Solved – Poor fit of an ARIMA model

arimapythontime series

Well, I'm a very newbie in time series forecasting methods, and I'm trying to fit an ARIMA to my time series data and the result is poor. See figure.
enter image description here

It seems to be stationary and the Dickey-Fuller test gives me p<0.05, so, I tried found what ARMA to use using statsmodels arma_order_select_ic. Don't think is a time series transformation problem, because this results are far from good and when I tried use log (or sqrt) transformation, nothing seems to change in the fitting.
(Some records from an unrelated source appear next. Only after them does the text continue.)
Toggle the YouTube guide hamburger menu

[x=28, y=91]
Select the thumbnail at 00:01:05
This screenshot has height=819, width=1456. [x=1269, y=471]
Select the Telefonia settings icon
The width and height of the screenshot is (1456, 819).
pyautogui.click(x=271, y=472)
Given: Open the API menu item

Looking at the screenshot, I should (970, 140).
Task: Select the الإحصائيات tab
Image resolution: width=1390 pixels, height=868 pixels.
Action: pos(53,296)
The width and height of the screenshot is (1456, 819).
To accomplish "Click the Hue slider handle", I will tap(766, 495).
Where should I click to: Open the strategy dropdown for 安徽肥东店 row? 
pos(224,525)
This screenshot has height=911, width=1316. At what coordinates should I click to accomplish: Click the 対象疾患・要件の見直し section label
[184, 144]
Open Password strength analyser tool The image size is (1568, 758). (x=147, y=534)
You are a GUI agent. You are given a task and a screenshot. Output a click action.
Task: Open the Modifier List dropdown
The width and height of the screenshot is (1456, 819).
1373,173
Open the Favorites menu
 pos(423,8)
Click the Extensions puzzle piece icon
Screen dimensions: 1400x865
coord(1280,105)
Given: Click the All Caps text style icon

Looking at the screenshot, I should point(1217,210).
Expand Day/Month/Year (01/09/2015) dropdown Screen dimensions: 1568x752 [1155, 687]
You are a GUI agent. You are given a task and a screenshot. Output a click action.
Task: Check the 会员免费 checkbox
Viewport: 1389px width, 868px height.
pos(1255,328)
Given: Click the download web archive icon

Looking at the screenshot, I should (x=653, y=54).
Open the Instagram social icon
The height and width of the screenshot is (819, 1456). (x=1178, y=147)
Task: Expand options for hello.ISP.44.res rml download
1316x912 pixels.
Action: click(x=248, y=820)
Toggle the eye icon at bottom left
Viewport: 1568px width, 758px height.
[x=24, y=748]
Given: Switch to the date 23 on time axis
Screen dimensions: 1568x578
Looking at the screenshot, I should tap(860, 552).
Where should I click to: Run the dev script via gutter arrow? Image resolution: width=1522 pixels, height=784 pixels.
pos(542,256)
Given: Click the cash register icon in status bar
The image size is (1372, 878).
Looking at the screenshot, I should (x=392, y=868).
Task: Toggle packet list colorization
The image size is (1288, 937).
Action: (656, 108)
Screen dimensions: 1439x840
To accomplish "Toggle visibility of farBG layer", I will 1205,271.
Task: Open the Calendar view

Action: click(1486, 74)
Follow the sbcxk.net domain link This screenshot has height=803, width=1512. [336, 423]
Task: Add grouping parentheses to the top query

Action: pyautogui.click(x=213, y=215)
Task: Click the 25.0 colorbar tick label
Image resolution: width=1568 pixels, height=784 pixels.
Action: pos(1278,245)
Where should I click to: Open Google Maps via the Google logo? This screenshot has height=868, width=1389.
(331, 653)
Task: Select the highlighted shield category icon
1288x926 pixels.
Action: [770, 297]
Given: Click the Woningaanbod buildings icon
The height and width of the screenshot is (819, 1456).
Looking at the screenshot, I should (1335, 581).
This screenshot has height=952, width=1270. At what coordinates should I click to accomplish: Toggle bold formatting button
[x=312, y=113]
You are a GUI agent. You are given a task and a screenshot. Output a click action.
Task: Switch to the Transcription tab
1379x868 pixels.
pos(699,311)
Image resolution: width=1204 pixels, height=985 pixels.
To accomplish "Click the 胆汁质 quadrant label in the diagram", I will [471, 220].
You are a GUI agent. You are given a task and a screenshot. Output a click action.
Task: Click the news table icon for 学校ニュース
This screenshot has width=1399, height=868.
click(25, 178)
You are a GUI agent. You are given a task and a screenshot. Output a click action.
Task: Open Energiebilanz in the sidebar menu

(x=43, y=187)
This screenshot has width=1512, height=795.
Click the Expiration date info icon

Here is the data and the code I'm using.

ts = pd.read_csv('path/data.csv',index_col=0,parse_dates=True)
ts = pd.Series(ts['ts'])

# # Testing stationarity
# import statsmodels.tsa.stattools as tsa
# dfuller_test = tsa.adfuller(ts, autolag='AIC')
# dfuller_output = pd.Series(dfuller_test[0:4], index=['Test Statistic','p-value','#Lags Used','Number of Observations Used'])
# print(dfuller_output)

# # Plotting ACF and PACF
# from statsmodels.graphics.tsaplots import plot_acf, plot_pacf
# plot_acf(ts,lags=50)
# plot_pacf(ts,lags=50)

# # Finding best p,q
# import statsmodels.api as sm
# res = sm.tsa.arma_order_select_ic(ts, ic=['aic', 'bic'], trend='nc')
# print(res.aic_min_order)

p,d,q = 4,0,1
import pyflux as pf
model = pf.ARIMA(data=pd.DataFrame(ts), ar=p, integ=d, ma=q)
x = model.fit()
model.plot_fit(figsize=(15,4))
mu, Y = model._model(model.latent_variables.get_z_values())
fitted_values = pd.Series(model.link(mu),index=ts.ix[-len(mu):].index)
ts.subtract(fitted_values).plot()

My question is if I'm missing something in this fitting process, or data needs any transformation or normalization? Do you think other model could do it better, as GARCH for instance?

Best Answer

From my perspective, the time series is stationary and does not exhibit much time-varying variance. I.e. there are no pronounced volatility clusters. Hence, a GARCH model is unlikely to provide further insights, as already mentioned by Chris Haug.

Furthermore, the long term mean is clearly roughly 10 and the noise does not look like containing much autocorrelation. From this graphical analysis I would suggest that the best you can get from the data for forecasting is something like: $$y_t=\mu+u_t, u_t \sim N(0,\sigma^2), $$ whith $\mu \approx 10$ I suggest. This might look too simplistic, but at least it allows you to give some forecast intervall for the long term mean if you estimate $\sigma^2$. On top of that, also the arima model is mean-reverting, i.e. if your forcast horizon increases your forceast also will very quickly converge to $\mu$.

With the inclusion of four AR terms and one MA term you might get trouble with overfitting, leading to a only slightly better fit (which nevertheless is not able to fit the whole of the amplitude) but almost certainly no better forecast model. This may sound dissappointing, but at least it prevents you form reading something in the data that is not there.

Is the data already differenced? If you are aiming to predict and the plot gives the absolute changes you could try to fit the general trend in the non-differenced data.